Item 44128944

ch4s3 • 8 days ago

It seems like LLMs made really big strides for a while but don't seem to be getting better recently, and in some ways recent models feel a bit worse. I'm seeing some good results generating test code, and some really bad results when people go to far with LLM use on new feature work. Base on what I've seen it seems like spinning up new projects and very basic features for web apps works really well, but that doesn't seem to generalize to refactoring or adding new features to big/old code bases.

I've seen Claude and ChatGPT happily hallucinate whole APIs for D3 on multiple occasions, which should be really well represented in the training sets.

soerxpso • 7 days ago

> hallucinate whole APIs for D3 on multiple occasions, which should be really well represented in the training sets

With many existing systems, you can pull documentation into context pretty quickly to prevent the hallucination of APIs. In the near future it's obvious how that could be done automatically.
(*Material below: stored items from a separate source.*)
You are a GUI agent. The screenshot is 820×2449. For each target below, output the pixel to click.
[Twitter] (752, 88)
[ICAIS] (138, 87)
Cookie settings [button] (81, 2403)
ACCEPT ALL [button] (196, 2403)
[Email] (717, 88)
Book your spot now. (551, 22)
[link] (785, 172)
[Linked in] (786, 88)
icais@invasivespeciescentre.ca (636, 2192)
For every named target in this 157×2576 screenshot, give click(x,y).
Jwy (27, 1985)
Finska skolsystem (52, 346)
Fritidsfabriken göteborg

I put my engine on the ground, ran it and it didn't even go anywhere; Ford will never beat horses.

1 reply

prisenco • 7 days ago

It's true that manually constraining an LLM with contextual data increases their performance on that data (and reduces performance elsewhere), but that conflicts with the promise of AI as an everything machine. We were promised an everything machine but if we have to not only provide it the proper context, but already know what constitutes the proper context, then it is not in any way an everything machine.

Which means it's back to being a very useful tool, but not the earth-shattering disruptor we hoped (or worried) it would be.

2 replies

munksbeer • 7 days ago

>Which means it's back to being a very useful tool, but not the earth-shattering disruptor we hoped (or worried) it would be.

Yet?

1 reply

prisenco • 7 days ago

That could require another breakthrough. Or ten more.

Fun to consider but that much uncertainty isn't worth much.

roywiggins • 7 days ago

Depends on how good they get at realizing they need more context and tool use to look it up for you.

1 reply

prisenco • 7 days ago

How would they reliably recognize the context needed without the necessary context?

1 reply

roywiggins • 7 days ago

in the case of hallucinating a library, give it access to an IDE's autocomplete or type checker or whatever so it can check if the functions it thinks exist actually do, if they don't, start feeding it documentation or type info about the library until it spits out stuff that type checks

For other stuff this is obviously harder.

empath75 • 8 days ago

the LLM's themselves are making marginal gains, but the tools for using LLMs productively are getting so much better.

1 reply

dinfinity • 7 days ago

This. MCP/tool usage in agentic mode is insanely powerful. Let the agent ingest a Gitlab issue, tell it how it can run commands, tests etc. in the local environment and half of the time it can just iterate towards a solution all by itself (but watching and intervening when it starts going the wrong way is still advisable).

Recently I converted all the (Google Docs) documentation of a project to markdown files and added those to the workspace. It now indexes it with RAG and can easily find relevant bits of documentation, especially in agent mode.

It really stresses the importance of getting your documentation and processes in order as well as making sure the tasks at hand are well-specified. It soon might be the main thing that requires human input or action.

2 replies

ch4s3 • 7 days ago

Every time I’ve tried to do that it takes longer than it would take me, and comes up with fairly obtuse solutions. The cursor agent seems incapable of putting code in the appropriate files in a functional language.

max_on_hn • 7 days ago

I 100% agree that documenting requirements will be the main human input to software development in the near future.

In fact, I built an entirely headless coding agent for that reason: you put tasks in, you get PRs out, and you get journals of each run for debugging but it discourages micro-management so you stay in planning/documenting/architecting.

oconnor663 • 7 days ago

> don't seem to be getting better recently

o3 came out just one month ago. Have you been using it? Subjectively, the gap between o3 and everything before it feels like the biggest gap I've seen since ChatGPT originally came out.

1 reply

ch4s3 • 7 days ago

I haven't used it extensively, but toyed around with it for Elixir code and I wasn't particularly impressed.